13 de noviembre de 2019
13.11.2019
La Opinión de Murcia
Así lo veo

Consensos rotos

Nuestra clase política ha venido sumando error tras error y la estabilidad hoy pasa ya necesariamente por las reformas

13.11.2019 | 04:00
Consensos rotos

"El abismo invoca al abismo", leemos en uno de los salmos; los extremos llaman a los extremos, anuncia la actual dinámica política. Más de dos mil años separan ambos mundos sin que el hombre haya aprendido a explorar el valor de la moderación.
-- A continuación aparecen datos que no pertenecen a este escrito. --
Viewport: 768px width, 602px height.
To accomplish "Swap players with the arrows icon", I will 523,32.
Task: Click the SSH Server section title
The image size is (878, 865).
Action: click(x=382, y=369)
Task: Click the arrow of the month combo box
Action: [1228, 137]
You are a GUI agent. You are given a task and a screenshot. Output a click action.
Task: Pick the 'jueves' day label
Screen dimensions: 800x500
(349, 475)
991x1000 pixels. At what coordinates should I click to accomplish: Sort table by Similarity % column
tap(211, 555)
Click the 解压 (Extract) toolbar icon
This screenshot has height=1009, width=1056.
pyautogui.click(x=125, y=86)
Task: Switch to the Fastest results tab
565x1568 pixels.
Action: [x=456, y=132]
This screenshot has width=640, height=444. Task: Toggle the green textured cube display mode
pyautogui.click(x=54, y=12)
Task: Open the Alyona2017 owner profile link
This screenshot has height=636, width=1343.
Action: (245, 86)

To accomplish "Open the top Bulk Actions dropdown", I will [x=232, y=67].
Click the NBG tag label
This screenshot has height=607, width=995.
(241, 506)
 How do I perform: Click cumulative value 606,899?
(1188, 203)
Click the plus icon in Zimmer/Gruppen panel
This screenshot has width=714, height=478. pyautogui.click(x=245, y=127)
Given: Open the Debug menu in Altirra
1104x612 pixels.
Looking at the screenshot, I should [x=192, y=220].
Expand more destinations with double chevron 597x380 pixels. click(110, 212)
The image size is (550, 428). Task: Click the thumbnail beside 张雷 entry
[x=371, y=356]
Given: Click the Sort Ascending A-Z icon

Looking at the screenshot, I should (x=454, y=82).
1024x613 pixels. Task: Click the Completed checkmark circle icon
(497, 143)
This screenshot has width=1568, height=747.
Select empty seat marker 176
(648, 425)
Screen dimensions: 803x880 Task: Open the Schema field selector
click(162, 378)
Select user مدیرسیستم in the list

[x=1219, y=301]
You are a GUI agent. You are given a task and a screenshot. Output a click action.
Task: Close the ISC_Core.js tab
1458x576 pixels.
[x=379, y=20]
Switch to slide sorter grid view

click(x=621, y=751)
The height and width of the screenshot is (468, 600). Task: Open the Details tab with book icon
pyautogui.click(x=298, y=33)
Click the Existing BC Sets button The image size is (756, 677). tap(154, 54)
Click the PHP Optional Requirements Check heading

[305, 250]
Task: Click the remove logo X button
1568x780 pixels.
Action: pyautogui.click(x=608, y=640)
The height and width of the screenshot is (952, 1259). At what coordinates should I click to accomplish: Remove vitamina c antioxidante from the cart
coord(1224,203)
El PSOE celebraba su victoria en Ferraz, seguramente consciente de que la frivolidad de Pedro Sánchez al convocar elecciones se ha traducido en un Parlamento roto y descosido, sin mucho margen operativo. Con los resultados del domingo, asoma un bipartidismo debilitado y exhausto, incapaz de articular soluciones efectivas. Sánchez podría haber pactado con Unidas Podemos o calibrado los límites reales del veto de Rivera a un acuerdo de Estado y, sin embargo, prefirió dejarse guiar por el viento cambiante, ácido y frío de las encuestas. Ha ganado, pero sin conseguir ninguno de sus objetivos.

El Parlamento hoy queda igual que ayer, pero más inhóspito, menos sensato, con una mayor pulsión hacia los extremos. Es la lógica consecuencia de años de pensamiento mágico, de cultivo de la desconfianza y el resentimiento, y de abandono de las preocupaciones reales de la ciudadanía. La política de los símbolos derroca la inteligencia para entronizar las pasiones, sin que contemos con una vara de medir que permita cuantificar sus virtudes o sus defectos.

Sánchez se equivocó, como se equivocó Rivera al plantear un veto irresponsable en contra del interés general, como se equivocó Casado al no ofrecerse como garante externo de la estabilidad del país. Se han equivocado todos a costa de seguir socavando el llamado Régimen del 78, nuestras instituciones y nuestras libertades.

Sin sumas evidentes, con una fragmentación territorial en aumento y con una ruptura social y cultural innegable, hay que preguntarse cuál es el nuevo recetario de nuestra clase política: ¿un pacto divisivo? ¿Un centro sordo? ¿Un giro autoritario? ¿O se preferirá otro de características revolucionarias? La sensación es que nadie sabe qué hacer ni adónde dirigirse. El conocido aserto de que «en España quien resiste gana» ya no sirve. No en estas circunstancias, no de este modo.

Durante mucho tiempo he pensado que la gran coalición (esa costumbre europea) constituye la única solución capaz de sostener y reformar el sistema. Esa esperanza no es una ingenuidad (podría serlo), sino una simple constatación: un país dividido, que ve como caen sus consensos fundamentales, necesita encontrarse de nuevo y ello sólo es posible contando con el mayor número de personas y de sensibilidades diferentes.

Ya es posible dudar de que esta gran coalición vaya a darse alguna vez, aunque ahora el PP de Casado haya amagado con la abstención y quizás hasta la conceda en último extremo. Da igual, porque no es eso lo que necesitamos: llegaría tarde y llega mal, con la confianza rota, el tacticismo electoral como bandera política y el enconamiento ideológico como criterio de verdad moral. En efecto, no es lo que necesitamos, porque la gran coalición sólo funcionaría si sus actores se mostraran dispuestos a asumir riesgos importantes por el bien del país.

Hoy estabilizar pasa forzosamente por reformar y hacerlo no unos contra otros, sino desde el centro hacia todos. No constituye un camino fácil y sospecho que por ahora intransitable. En todo caso, la fortuna a veces ofrece giros inesperados. En un mundo tan volátil, los acuerdos de Estado deberían ser la norma y no la excepción. Quizás alguien tome nota.